To do
Copy the following records line for line, with no changes.

Element and text position data:
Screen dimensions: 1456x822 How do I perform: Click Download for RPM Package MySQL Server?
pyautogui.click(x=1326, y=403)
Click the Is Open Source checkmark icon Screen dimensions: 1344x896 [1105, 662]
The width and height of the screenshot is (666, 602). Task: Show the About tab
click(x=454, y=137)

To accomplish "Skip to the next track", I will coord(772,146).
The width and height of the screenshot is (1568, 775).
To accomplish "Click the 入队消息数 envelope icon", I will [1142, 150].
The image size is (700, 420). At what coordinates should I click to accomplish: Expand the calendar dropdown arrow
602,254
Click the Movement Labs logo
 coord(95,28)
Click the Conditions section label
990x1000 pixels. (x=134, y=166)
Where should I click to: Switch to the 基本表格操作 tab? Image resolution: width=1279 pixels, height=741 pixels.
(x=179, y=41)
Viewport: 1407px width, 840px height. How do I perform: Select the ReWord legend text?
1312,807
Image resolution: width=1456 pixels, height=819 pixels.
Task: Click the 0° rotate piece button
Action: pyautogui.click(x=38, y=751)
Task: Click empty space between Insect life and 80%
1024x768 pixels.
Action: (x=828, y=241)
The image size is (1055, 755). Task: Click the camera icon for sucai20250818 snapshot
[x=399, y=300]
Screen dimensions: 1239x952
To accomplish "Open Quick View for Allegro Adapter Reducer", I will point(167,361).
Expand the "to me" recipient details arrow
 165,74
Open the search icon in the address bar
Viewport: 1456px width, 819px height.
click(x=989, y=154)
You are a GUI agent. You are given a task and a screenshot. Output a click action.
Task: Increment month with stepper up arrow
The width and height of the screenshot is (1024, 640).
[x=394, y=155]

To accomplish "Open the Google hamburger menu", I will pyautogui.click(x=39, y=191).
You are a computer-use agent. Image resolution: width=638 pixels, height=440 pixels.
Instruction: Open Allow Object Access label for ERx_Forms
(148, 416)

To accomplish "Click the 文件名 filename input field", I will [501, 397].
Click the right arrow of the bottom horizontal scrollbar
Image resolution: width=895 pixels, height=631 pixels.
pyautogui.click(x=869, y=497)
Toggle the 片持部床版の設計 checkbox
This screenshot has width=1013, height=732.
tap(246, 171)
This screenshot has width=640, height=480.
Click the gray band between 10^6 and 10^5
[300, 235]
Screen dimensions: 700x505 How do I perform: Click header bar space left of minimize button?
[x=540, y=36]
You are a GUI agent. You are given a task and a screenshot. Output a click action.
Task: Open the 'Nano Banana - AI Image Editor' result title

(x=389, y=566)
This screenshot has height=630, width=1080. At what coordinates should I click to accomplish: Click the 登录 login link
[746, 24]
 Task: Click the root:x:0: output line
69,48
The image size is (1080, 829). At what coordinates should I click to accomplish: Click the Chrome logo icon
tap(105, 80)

The output
Screen dimensions: 1456x822 How do I perform: Click Download for RPM Package MySQL Server?
pyautogui.click(x=1326, y=403)
Click the Is Open Source checkmark icon Screen dimensions: 1344x896 [1105, 662]
The width and height of the screenshot is (666, 602). Task: Show the About tab
click(x=454, y=137)

To accomplish "Skip to the next track", I will coord(772,146).
The width and height of the screenshot is (1568, 775).
To accomplish "Click the 入队消息数 envelope icon", I will [1142, 150].
The image size is (700, 420). At what coordinates should I click to accomplish: Expand the calendar dropdown arrow
602,254
Click the Movement Labs logo
 coord(95,28)
Click the Conditions section label
990x1000 pixels. (x=134, y=166)
Where should I click to: Switch to the 基本表格操作 tab? Image resolution: width=1279 pixels, height=741 pixels.
(x=179, y=41)
Viewport: 1407px width, 840px height. How do I perform: Select the ReWord legend text?
1312,807
Image resolution: width=1456 pixels, height=819 pixels.
Task: Click the 0° rotate piece button
Action: pyautogui.click(x=38, y=751)
Task: Click empty space between Insect life and 80%
1024x768 pixels.
Action: (x=828, y=241)
The image size is (1055, 755). Task: Click the camera icon for sucai20250818 snapshot
[x=399, y=300]
Screen dimensions: 1239x952
To accomplish "Open Quick View for Allegro Adapter Reducer", I will point(167,361).
Expand the "to me" recipient details arrow
 165,74
Open the search icon in the address bar
Viewport: 1456px width, 819px height.
click(x=989, y=154)
You are a GUI agent. You are given a task and a screenshot. Output a click action.
Task: Increment month with stepper up arrow
The width and height of the screenshot is (1024, 640).
[x=394, y=155]

To accomplish "Open the Google hamburger menu", I will pyautogui.click(x=39, y=191).
You are a computer-use agent. Image resolution: width=638 pixels, height=440 pixels.
Instruction: Open Allow Object Access label for ERx_Forms
(148, 416)

To accomplish "Click the 文件名 filename input field", I will [501, 397].
Click the right arrow of the bottom horizontal scrollbar
Image resolution: width=895 pixels, height=631 pixels.
pyautogui.click(x=869, y=497)
Toggle the 片持部床版の設計 checkbox
This screenshot has width=1013, height=732.
tap(246, 171)
This screenshot has width=640, height=480.
Click the gray band between 10^6 and 10^5
[300, 235]
Screen dimensions: 700x505 How do I perform: Click header bar space left of minimize button?
[x=540, y=36]
You are a GUI agent. You are given a task and a screenshot. Output a click action.
Task: Open the 'Nano Banana - AI Image Editor' result title

(x=389, y=566)
This screenshot has height=630, width=1080. At what coordinates should I click to accomplish: Click the 登录 login link
[746, 24]
 Task: Click the root:x:0: output line
69,48
The image size is (1080, 829). At what coordinates should I click to accomplish: Click the Chrome logo icon
tap(105, 80)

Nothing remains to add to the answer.